Publié le Mercredi 1 mai 2013 à 19h21.

L’Italie entre fascisme et révolution

Par Henri Clément

Tant par la forme que par le contenu, la petite collection Eclairage des éditions Les bons caractères constitue une sorte de Que sais-je ? à destination des militantEs. Dans un volume ramassé, il s’agit de condenser les données principales relatives à un évènement ou une période et d’en fournir les principales clefs. Le titre consacré à l’Italie du « Bienno rosso » illustre bien les atouts comme les difficultés d’une telle collection. Pour le lecteur novice – c’est mon cas – elle parvient à dresser un panorama complet de la situation de l’Italie au sortir de la Première Guerre mondiale, en indiquant les principales données sociales et économiques et en brossant un portrait des organisations ouvrières, des débats qui les agitent. Elle permet également de saisir les principales dynamiques au cœur des évènements, tant dans l’industrie que dans les campagnes. Seul bémol : l’auteur cède parfois à une forme d’écriture à la fois téléologique et campiste, donnant l’impression d’une classe ouvrière prête à la révolution face à des appareils syndicaux ou politiques entièrement gagnés ou gangrenés par l’idéologie bourgeoise.
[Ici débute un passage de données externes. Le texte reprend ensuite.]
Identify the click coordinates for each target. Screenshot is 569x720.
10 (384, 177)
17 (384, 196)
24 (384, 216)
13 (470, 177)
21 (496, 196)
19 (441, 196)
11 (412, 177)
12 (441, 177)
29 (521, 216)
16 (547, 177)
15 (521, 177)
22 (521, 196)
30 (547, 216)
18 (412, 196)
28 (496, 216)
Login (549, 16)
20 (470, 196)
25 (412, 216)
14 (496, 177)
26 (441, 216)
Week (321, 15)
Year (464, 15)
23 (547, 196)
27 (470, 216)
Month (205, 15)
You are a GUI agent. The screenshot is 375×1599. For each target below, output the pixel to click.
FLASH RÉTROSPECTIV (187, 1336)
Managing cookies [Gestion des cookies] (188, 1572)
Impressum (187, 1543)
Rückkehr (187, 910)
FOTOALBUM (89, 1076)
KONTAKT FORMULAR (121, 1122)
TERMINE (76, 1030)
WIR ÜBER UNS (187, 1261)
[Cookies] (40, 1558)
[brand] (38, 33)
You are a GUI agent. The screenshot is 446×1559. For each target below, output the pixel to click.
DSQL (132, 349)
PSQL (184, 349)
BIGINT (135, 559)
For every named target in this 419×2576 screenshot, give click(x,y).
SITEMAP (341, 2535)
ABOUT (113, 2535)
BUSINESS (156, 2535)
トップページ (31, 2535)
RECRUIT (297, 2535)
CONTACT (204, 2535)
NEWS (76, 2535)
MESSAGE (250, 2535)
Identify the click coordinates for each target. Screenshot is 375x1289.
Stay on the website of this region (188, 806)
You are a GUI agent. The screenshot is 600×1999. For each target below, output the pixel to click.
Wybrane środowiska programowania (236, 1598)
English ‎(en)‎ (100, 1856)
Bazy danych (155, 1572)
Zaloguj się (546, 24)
Cette façon de voir fait l’impasse sur les débats internes au mouvement ouvrier, les oppositions, les conflits d’intérêts… Le format du volume, par nature, « pousse » à ce type de simplification, faute de place suffisante pour expliciter l’ensemble des nuances.

En ayant cet avertissement en tête, la lecture de l’ouvrage est particulièrement stimulante. Deux aspects méritent d’être soulignés : le premier concerne la relation du mouvement ouvrier italien aux armes et aux groupes de combat, qui se manifeste lors de la vague gréviste et qui resurgira après 1968. Cela conduit à s’interroger sur la façon dont les années de plomb, loin de se réduire à un « dérapage », s’inscrivent dans un temps long de la lutte des classes, dans lequel les expériences, bonnes et mauvaises, sont assimilées et deviennent des références par la suite. Il faudrait de la même façon discuter, en lien avec l’expérience italienne, comment la théorie de la grève générale mise en avant par la CGT a marginalisé sur le long terme les tentations militaristes au sein du mouvement ouvrier français par exemple . L’autre aspect important, qui nous interpelle plus concrètement, concerne la réponse à apporter aux mobilisations de type fasciste. L’exemple italien, souvent dissimulé derrière les écrits consacrés à la lutte contre le nazisme, doit être retravaillé et rediscuté. La remontée d’organisations d’extrême droite de combat, à l’exemple de l’Aube Dorée en Grèce, remet ce type de discussion à l’ordre du jour. Ce petit ouvrage est un volume utile pour toutes celles et ceux qui souhaitent disposer des repères principaux sur cette période.

 

Italie 1919 -1920, Les deux années rouges, Bruno Paleni, coll. Eclairage, Les bons caractères, 2011, 130 pages, 8,20 euros.